▸ INPUT DATA

◇ ◇ ◇

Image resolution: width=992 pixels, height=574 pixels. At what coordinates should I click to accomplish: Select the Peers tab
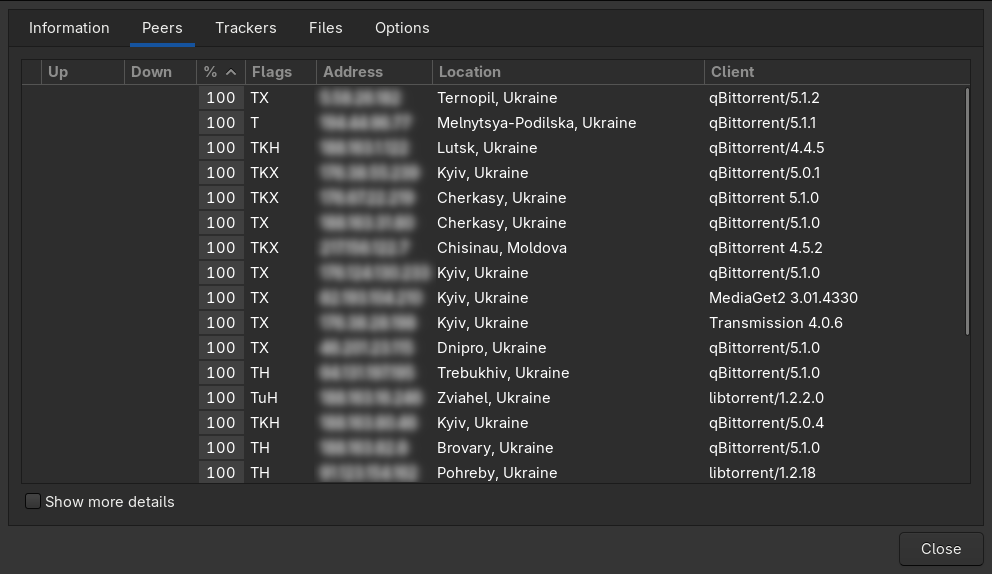pyautogui.click(x=162, y=28)
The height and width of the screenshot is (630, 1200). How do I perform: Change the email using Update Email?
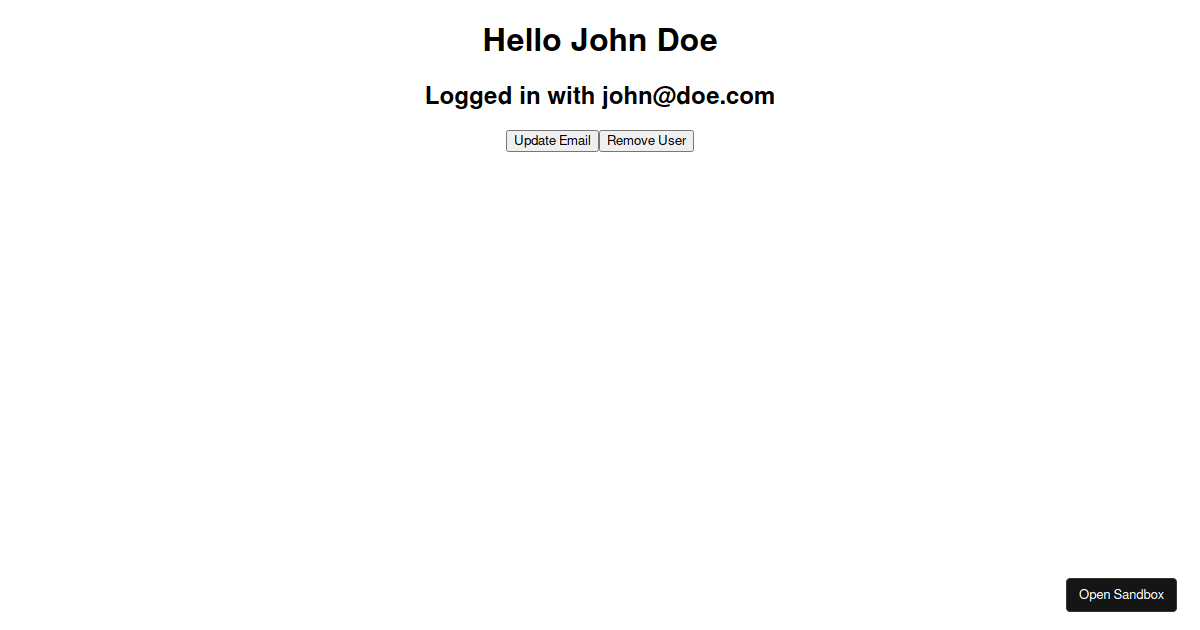pyautogui.click(x=552, y=141)
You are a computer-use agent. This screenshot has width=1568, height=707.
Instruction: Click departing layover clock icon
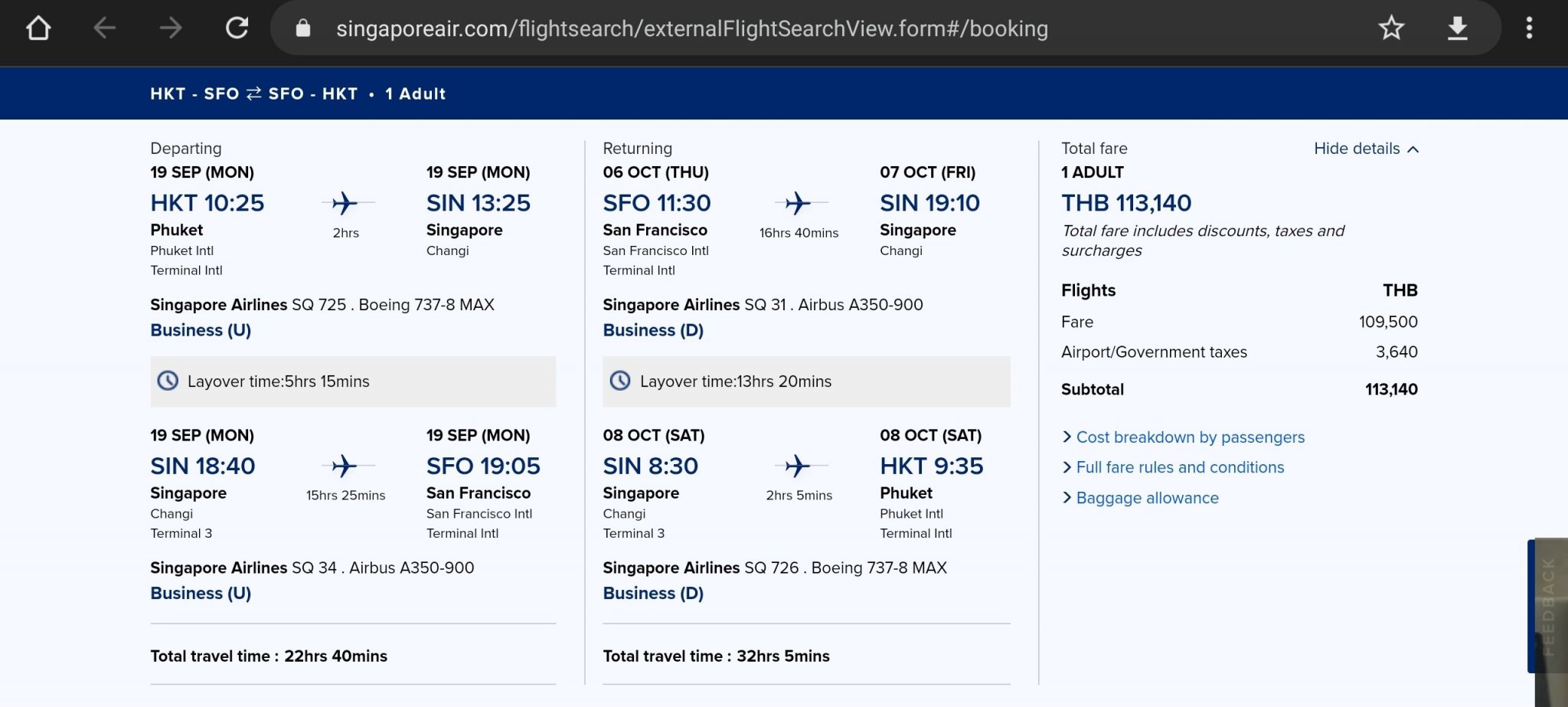coord(168,381)
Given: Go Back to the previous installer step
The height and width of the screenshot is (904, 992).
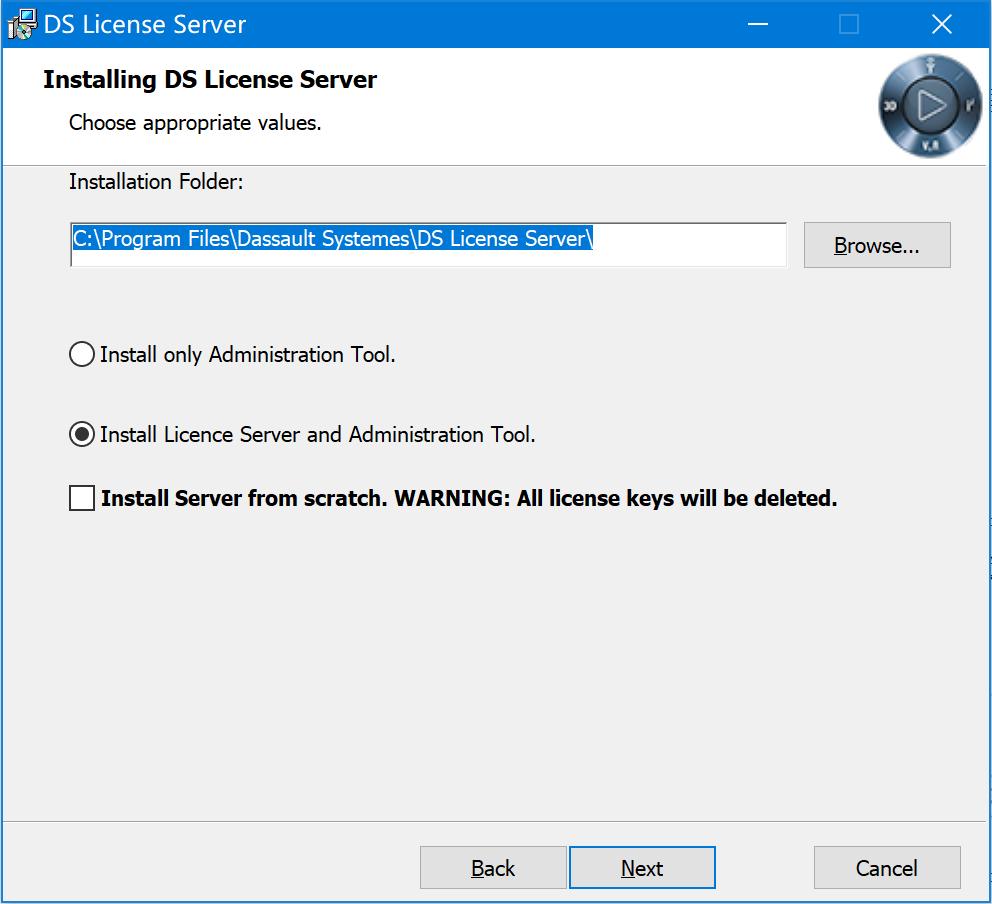Looking at the screenshot, I should 493,868.
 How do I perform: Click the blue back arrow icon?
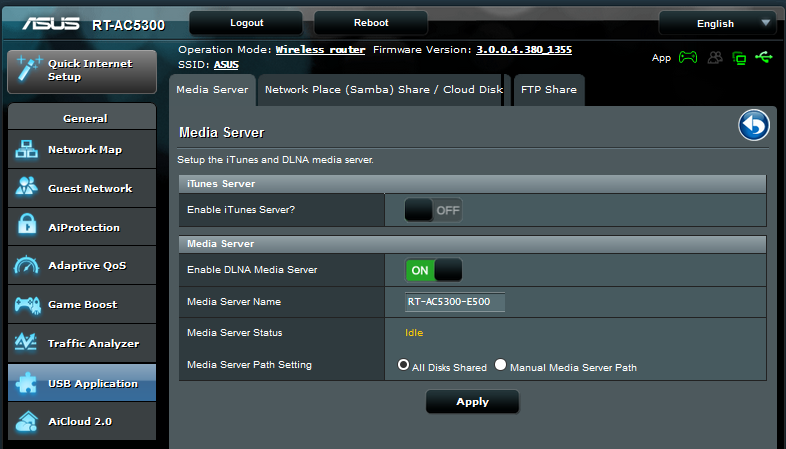point(753,125)
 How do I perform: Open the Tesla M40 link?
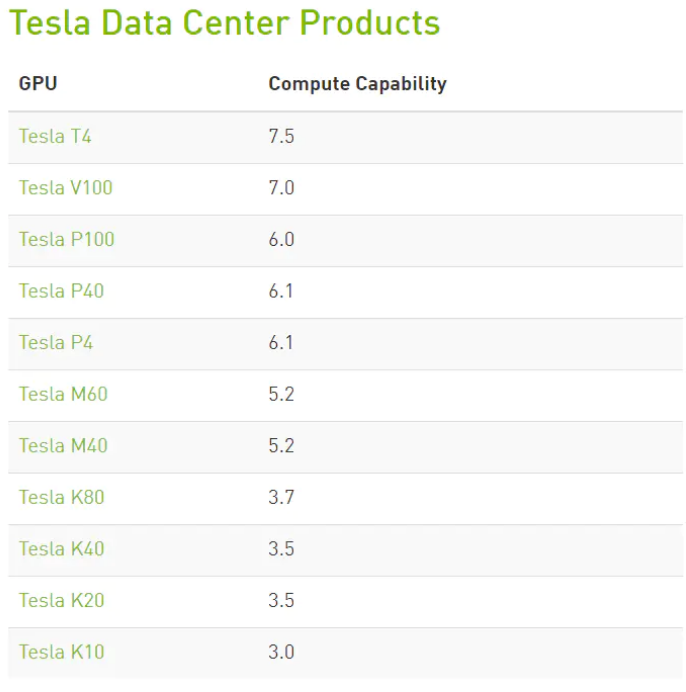63,446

◇ ◇ ◇

▸ YOUR GOAL
Would you retype exactly the lines running from the line that contains "You are a computer-use" through the end of the listing above, both included? Skip every picture.

▸ ANSWER SECTION
You are a computer-use agent. This screenshot has width=1568, height=707.
Instruction: Click departing layover clock icon
coord(168,381)
Given: Go Back to the previous installer step
The height and width of the screenshot is (904, 992).
Looking at the screenshot, I should 493,868.
 How do I perform: Click the blue back arrow icon?
point(753,125)
 How do I perform: Open the Tesla M40 link?
63,446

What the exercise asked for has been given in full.